Work request 1: From the text on competition in Canadian banking, translate the following sentence into French: "Canada’s weak productivity performance is directly related to the lack of competition across many concentrated industries."

Text shown:
By Lawrence L. Schembri and Andrew Spence

Canada’s weak productivity performance is directly related to the lack of competition across many concentrated industries. The high cost of financial services is a key contributor to our lagging living standards because services, such as payments, are essential input to the rest of our economy.

It’s well known that Canada’s banks are expensive and the services that they provide are outdated, especially compared to the banking systems of the United Kingdom and Australia that have better balanced the objectives of stability, competition and efficiency.

Canada’s banks are increasingly being called out by senior federal officials for not embracing new technology that would lower costs and improve productivity and living standards. Peter Rutledge, the Superintendent of Financial Institutions and senior officials at the Bank of Canada, notably Senior Deputy Governor Carolyn Rogers and Deputy Governor Nicolas Vincent, have called for measures to increase competition in the banking system to promote innovation, efficiency and lower prices for financial services.

The recent federal budget proposed several new measures to increase competition in the Canadian banking sector, which are long overdue. As a marker of how uncompetitive the market for financial services has become, the budget proposed direct interventions to reduce and even eliminate some bank service fees. In addition, the budget outlined a requirement to improve price and fee transparency for many transactions so consumers can make informed choices.

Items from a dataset
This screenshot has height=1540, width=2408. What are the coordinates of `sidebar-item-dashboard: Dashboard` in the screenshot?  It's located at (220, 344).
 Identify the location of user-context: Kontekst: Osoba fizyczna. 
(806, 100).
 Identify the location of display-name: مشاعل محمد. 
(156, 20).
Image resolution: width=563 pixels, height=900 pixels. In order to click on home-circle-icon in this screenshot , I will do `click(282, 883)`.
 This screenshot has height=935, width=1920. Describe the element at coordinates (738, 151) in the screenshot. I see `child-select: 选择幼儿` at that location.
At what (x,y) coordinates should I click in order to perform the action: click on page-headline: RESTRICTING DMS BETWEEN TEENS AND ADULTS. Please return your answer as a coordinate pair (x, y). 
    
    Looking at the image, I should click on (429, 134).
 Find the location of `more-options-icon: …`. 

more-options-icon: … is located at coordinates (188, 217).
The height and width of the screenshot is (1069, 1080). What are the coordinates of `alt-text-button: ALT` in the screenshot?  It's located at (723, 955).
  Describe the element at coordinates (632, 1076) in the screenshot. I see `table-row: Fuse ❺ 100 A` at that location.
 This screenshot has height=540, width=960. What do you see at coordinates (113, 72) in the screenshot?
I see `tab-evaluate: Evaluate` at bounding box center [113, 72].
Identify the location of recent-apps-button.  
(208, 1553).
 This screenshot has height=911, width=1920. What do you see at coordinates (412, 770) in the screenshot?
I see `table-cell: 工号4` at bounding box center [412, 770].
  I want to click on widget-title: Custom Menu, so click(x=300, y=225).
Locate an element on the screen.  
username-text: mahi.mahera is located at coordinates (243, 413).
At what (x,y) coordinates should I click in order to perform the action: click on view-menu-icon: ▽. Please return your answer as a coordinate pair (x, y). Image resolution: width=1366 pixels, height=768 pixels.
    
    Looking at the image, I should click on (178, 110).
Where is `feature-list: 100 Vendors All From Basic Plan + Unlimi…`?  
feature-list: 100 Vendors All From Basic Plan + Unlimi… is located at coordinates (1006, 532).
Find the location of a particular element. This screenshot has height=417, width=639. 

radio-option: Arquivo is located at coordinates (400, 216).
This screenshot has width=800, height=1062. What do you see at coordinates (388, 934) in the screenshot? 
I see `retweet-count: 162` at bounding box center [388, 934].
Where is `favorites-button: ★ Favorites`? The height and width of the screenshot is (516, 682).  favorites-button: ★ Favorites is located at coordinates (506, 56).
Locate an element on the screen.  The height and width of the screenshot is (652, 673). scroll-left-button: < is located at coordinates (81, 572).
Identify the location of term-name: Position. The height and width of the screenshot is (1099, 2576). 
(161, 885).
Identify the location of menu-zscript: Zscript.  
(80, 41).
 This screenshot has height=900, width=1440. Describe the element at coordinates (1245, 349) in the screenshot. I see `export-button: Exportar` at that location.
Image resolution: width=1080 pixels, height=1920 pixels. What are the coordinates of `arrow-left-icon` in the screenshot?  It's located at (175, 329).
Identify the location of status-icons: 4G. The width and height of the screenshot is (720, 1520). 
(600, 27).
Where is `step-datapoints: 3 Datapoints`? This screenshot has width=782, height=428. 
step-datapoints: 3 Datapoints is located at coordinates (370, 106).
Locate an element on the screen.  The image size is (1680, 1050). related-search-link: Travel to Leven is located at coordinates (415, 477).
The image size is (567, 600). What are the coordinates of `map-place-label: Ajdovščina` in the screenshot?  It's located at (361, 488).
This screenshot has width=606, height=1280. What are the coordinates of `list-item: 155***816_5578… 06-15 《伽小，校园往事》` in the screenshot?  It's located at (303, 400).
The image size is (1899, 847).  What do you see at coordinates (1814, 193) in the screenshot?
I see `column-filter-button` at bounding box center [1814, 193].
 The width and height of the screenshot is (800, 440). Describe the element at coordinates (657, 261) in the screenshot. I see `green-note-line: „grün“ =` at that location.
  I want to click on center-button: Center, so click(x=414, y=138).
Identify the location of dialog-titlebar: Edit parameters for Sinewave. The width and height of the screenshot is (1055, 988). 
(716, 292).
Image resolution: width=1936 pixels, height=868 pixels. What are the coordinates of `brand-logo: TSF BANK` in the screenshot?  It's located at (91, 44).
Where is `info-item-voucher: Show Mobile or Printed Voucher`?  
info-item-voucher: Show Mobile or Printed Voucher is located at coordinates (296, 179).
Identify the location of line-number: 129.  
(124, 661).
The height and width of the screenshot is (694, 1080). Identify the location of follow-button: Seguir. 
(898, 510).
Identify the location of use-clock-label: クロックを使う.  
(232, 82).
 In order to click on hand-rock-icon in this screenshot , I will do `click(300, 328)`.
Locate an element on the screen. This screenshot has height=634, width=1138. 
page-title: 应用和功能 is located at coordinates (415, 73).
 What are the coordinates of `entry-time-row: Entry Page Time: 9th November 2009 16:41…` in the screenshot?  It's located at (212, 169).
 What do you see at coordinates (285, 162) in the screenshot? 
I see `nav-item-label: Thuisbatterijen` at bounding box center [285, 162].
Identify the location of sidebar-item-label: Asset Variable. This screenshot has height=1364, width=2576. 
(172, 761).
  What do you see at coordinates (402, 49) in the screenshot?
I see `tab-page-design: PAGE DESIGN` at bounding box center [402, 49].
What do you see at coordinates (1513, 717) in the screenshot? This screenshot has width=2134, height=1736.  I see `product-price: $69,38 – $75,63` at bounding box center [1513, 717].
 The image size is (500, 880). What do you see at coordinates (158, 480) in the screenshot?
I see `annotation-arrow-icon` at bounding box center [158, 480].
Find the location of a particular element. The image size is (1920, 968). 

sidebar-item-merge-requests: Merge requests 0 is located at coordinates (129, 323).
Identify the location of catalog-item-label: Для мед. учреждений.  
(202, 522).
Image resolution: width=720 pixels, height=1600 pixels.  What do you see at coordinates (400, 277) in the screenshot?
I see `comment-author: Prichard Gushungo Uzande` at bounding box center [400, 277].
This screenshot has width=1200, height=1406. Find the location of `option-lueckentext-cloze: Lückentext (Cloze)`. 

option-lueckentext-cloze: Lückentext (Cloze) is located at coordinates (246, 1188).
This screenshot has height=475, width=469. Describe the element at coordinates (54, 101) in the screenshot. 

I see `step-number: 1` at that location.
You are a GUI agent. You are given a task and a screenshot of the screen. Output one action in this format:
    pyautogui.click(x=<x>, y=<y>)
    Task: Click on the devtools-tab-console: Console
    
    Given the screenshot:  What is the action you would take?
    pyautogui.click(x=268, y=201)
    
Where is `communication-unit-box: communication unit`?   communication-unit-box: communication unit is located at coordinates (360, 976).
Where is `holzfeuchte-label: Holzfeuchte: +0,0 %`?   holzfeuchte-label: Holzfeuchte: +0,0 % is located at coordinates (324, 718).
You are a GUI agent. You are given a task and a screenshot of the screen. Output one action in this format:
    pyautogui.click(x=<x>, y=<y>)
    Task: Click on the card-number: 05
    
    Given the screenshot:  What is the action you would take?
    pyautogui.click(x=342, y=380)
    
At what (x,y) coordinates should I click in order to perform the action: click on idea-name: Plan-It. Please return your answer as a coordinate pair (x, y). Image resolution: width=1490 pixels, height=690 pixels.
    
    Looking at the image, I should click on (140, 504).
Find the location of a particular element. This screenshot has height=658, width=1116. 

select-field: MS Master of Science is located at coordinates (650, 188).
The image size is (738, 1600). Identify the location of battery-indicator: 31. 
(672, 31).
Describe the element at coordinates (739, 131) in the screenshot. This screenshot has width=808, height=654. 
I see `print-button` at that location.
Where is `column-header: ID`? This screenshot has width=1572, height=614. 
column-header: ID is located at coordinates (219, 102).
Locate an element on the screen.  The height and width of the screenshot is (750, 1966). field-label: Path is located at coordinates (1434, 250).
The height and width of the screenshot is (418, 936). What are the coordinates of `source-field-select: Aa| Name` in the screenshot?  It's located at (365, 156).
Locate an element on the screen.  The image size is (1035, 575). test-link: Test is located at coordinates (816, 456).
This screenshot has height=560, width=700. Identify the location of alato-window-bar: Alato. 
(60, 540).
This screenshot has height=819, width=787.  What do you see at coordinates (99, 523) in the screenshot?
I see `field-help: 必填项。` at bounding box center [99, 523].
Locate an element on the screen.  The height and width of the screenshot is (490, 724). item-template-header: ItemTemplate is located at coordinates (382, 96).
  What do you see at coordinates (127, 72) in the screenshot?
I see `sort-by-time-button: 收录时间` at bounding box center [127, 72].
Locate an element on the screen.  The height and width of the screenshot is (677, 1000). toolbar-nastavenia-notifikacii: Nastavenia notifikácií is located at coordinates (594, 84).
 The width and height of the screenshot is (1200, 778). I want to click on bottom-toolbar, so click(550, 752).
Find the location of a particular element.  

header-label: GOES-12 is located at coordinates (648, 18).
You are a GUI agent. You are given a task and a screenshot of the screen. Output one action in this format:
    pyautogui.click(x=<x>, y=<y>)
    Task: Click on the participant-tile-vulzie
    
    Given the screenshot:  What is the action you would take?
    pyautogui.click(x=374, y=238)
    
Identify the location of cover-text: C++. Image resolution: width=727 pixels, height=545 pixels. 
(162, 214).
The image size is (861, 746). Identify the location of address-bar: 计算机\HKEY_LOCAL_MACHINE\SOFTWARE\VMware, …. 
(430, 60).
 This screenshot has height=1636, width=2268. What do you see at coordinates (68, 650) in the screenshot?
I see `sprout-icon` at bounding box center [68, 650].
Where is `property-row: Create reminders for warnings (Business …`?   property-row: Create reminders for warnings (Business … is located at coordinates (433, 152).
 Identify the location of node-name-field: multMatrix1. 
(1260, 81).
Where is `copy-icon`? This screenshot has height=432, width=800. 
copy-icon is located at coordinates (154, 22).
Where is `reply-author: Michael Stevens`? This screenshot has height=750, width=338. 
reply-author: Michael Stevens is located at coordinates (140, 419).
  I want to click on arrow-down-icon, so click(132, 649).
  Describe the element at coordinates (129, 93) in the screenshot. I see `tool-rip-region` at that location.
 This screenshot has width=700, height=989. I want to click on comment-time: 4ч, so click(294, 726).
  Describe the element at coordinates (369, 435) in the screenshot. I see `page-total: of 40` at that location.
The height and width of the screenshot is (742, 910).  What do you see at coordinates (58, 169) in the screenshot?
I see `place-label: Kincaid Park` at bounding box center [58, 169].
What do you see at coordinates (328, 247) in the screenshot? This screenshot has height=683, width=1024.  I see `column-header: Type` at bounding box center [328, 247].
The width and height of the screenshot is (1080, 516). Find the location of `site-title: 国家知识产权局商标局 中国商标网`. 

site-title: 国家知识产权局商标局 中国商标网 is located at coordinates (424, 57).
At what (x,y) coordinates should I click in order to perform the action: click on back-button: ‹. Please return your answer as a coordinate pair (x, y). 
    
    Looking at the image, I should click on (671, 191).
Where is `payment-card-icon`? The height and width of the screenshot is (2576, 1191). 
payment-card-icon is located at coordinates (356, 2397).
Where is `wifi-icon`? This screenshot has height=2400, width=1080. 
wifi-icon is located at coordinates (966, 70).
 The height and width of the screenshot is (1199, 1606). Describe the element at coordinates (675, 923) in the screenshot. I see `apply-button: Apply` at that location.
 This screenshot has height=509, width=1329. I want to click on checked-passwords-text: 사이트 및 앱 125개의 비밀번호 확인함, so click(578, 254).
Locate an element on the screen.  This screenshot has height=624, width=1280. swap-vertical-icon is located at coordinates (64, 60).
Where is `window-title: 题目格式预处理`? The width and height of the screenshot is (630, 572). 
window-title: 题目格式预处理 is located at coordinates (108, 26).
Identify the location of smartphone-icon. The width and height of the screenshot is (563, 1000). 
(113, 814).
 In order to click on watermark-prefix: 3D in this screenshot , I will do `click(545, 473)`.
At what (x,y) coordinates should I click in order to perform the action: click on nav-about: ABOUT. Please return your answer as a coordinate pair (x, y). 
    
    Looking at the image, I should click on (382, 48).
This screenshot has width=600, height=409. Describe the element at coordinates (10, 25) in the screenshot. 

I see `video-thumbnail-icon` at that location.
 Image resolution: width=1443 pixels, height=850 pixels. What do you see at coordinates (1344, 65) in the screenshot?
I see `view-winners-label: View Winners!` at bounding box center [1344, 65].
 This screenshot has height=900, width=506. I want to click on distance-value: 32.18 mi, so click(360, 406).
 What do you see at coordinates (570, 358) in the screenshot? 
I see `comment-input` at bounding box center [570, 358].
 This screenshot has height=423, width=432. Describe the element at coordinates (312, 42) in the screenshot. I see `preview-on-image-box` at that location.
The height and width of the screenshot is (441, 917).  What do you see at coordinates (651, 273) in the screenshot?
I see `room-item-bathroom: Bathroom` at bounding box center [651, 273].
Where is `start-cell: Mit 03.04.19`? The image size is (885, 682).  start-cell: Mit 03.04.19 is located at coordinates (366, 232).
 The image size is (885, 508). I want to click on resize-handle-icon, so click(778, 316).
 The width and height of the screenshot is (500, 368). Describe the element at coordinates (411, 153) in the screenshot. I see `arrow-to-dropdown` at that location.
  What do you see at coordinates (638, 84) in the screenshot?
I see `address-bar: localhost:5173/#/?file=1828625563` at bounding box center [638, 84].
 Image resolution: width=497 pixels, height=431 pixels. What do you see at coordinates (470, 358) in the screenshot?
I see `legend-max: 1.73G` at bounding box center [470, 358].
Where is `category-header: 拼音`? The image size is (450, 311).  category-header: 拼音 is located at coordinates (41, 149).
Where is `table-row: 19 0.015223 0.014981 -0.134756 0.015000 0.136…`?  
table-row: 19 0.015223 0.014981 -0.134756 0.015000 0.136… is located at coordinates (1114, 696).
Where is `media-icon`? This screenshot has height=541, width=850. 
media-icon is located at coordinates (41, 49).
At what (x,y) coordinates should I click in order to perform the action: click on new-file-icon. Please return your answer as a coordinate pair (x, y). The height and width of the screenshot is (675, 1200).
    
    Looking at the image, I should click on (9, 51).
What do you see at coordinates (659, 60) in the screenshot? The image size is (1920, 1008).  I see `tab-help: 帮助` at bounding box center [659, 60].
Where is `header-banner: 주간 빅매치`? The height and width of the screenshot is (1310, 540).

Work request 2: Retype the lines of the rows verbatim, starting at the line that contains "coordinates (594, 84)." and ending at the line that contains "coordinates (433, 152).".

Response box 1: La faible performance du Canada en matière de productivité est directement liée au manque de concurrence dans de nombreux secteurs concentrés.

Response box 2:
Locate an element on the screen.  The height and width of the screenshot is (677, 1000). toolbar-nastavenia-notifikacii: Nastavenia notifikácií is located at coordinates (594, 84).
 The width and height of the screenshot is (1200, 778). I want to click on bottom-toolbar, so click(550, 752).
Find the location of a particular element.  

header-label: GOES-12 is located at coordinates (648, 18).
You are a GUI agent. You are given a task and a screenshot of the screen. Output one action in this format:
    pyautogui.click(x=<x>, y=<y>)
    Task: Click on the participant-tile-vulzie
    
    Given the screenshot:  What is the action you would take?
    pyautogui.click(x=374, y=238)
    
Identify the location of cover-text: C++. Image resolution: width=727 pixels, height=545 pixels. 
(162, 214).
The image size is (861, 746). Identify the location of address-bar: 计算机\HKEY_LOCAL_MACHINE\SOFTWARE\VMware, …. 
(430, 60).
 This screenshot has height=1636, width=2268. What do you see at coordinates (68, 650) in the screenshot?
I see `sprout-icon` at bounding box center [68, 650].
Where is `property-row: Create reminders for warnings (Business …`?   property-row: Create reminders for warnings (Business … is located at coordinates (433, 152).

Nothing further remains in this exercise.